▸ **WHAT TO DO**:
Put the material into a numbered list, starting at the line that contains "Given: Click the" and ending at the line that contains "Looking at the", with blank lines left out. Leave the pictures out of your answer.

▸ **RECORD LIST**:
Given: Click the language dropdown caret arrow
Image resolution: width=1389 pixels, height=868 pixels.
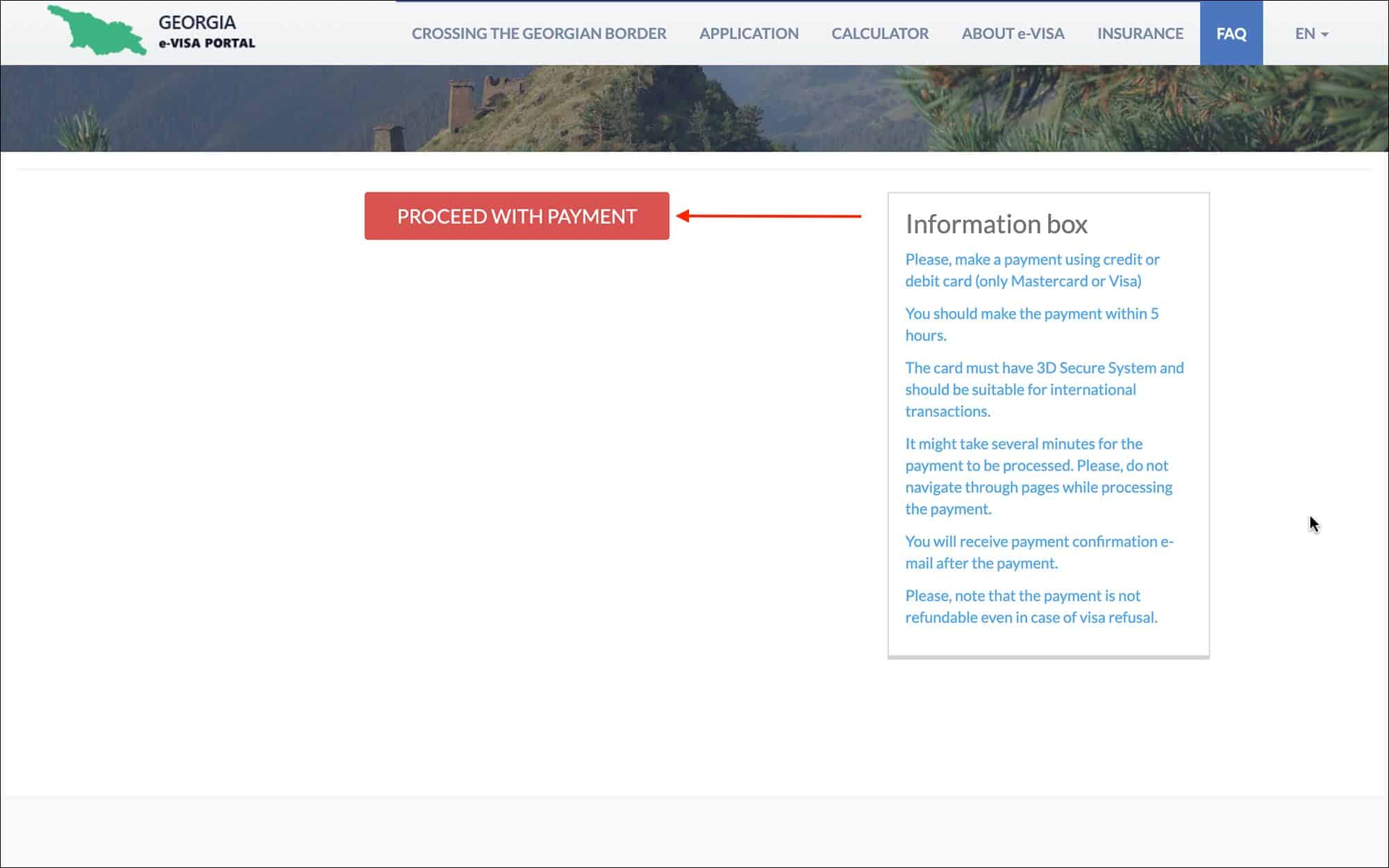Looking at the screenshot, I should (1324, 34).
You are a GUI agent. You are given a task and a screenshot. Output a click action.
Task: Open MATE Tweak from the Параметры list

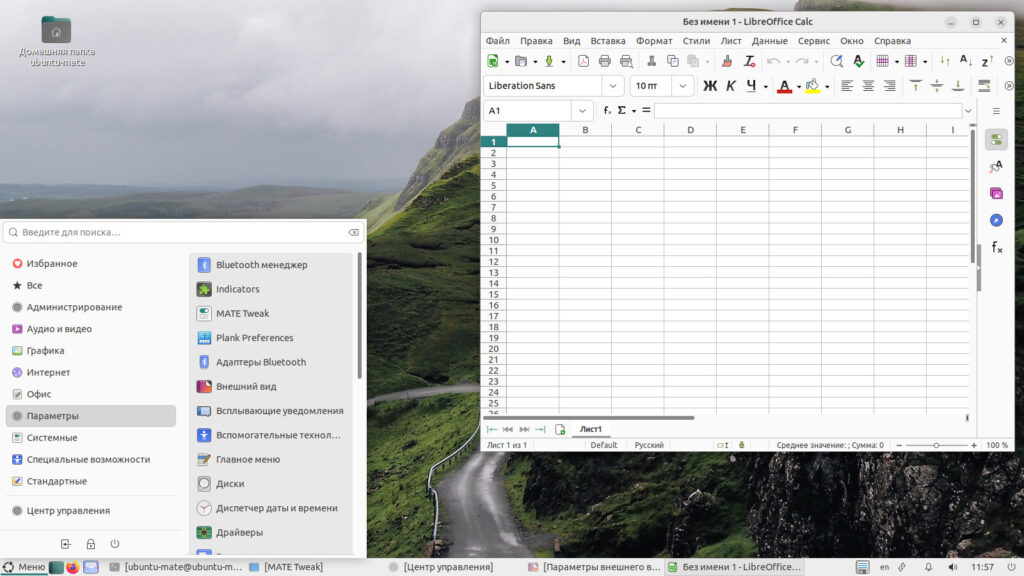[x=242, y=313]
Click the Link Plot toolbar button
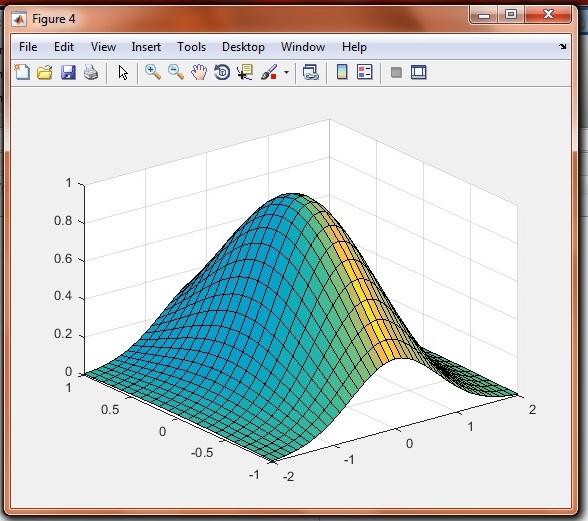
---
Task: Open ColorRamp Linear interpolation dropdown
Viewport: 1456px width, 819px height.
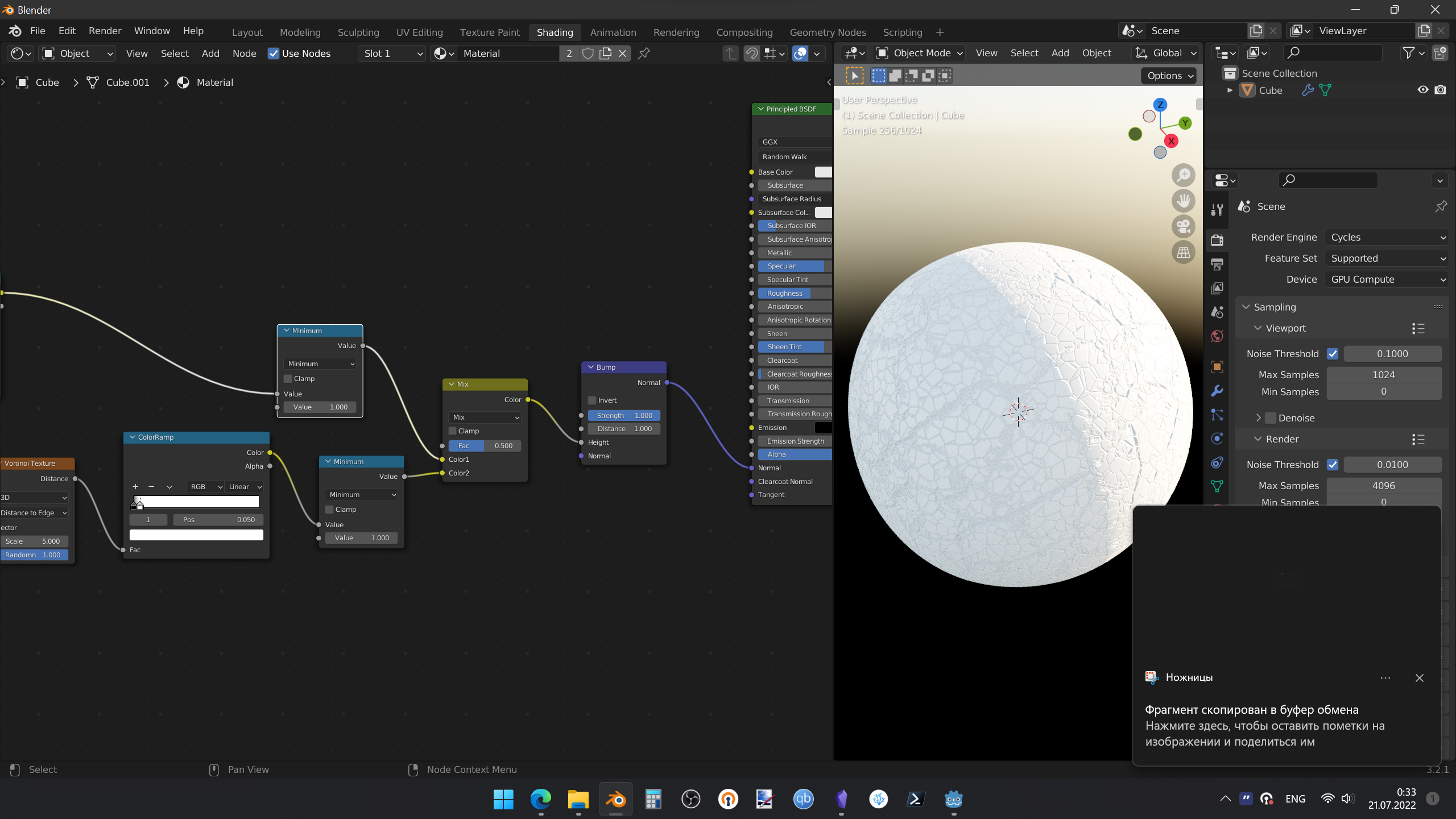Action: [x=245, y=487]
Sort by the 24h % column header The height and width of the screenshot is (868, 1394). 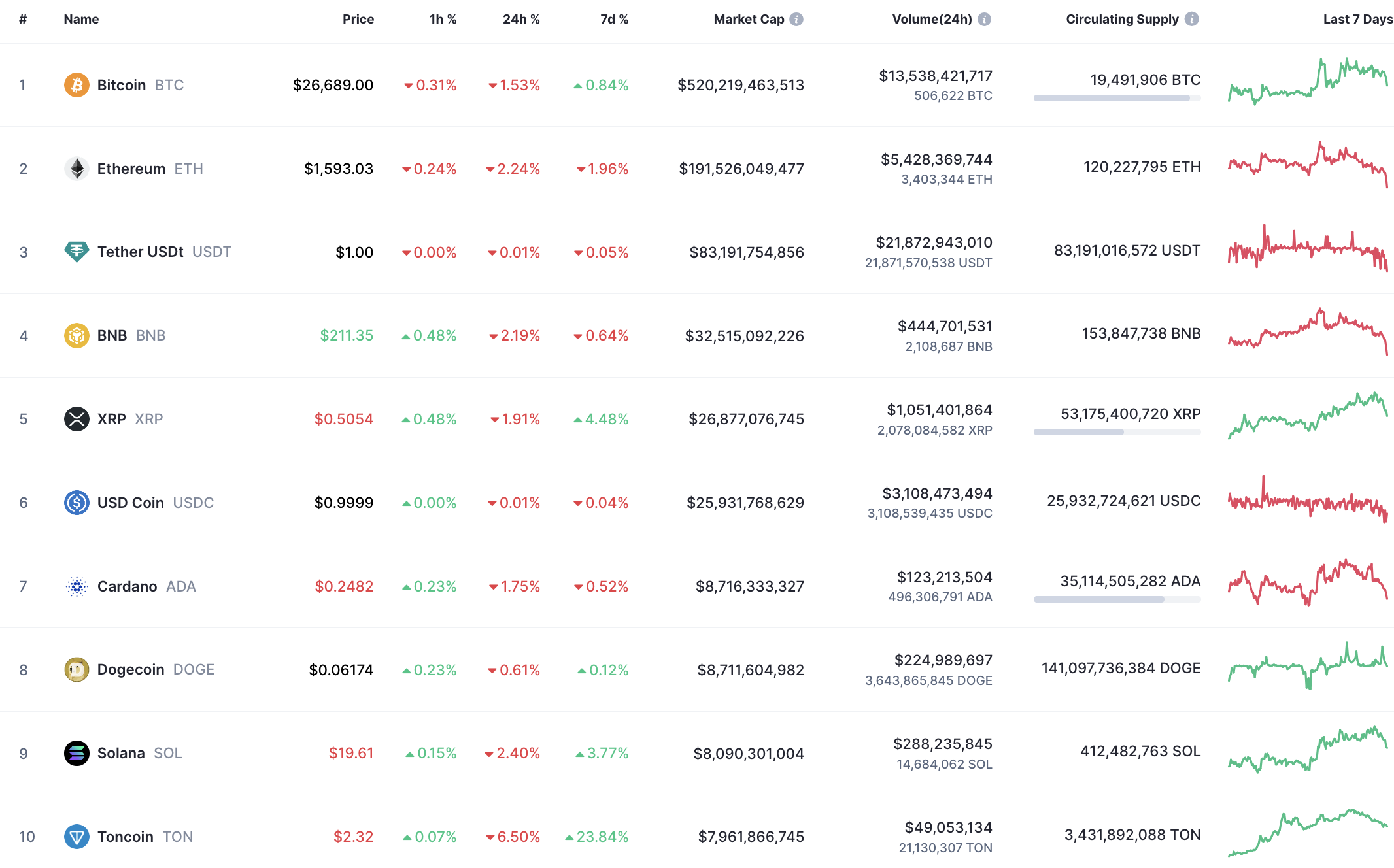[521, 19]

▸ **FULL SOLUTION**:
1. Given: Click the language dropdown caret arrow
2. Image resolution: width=1389 pixels, height=868 pixels.
3. Looking at the screenshot, I should (1324, 34).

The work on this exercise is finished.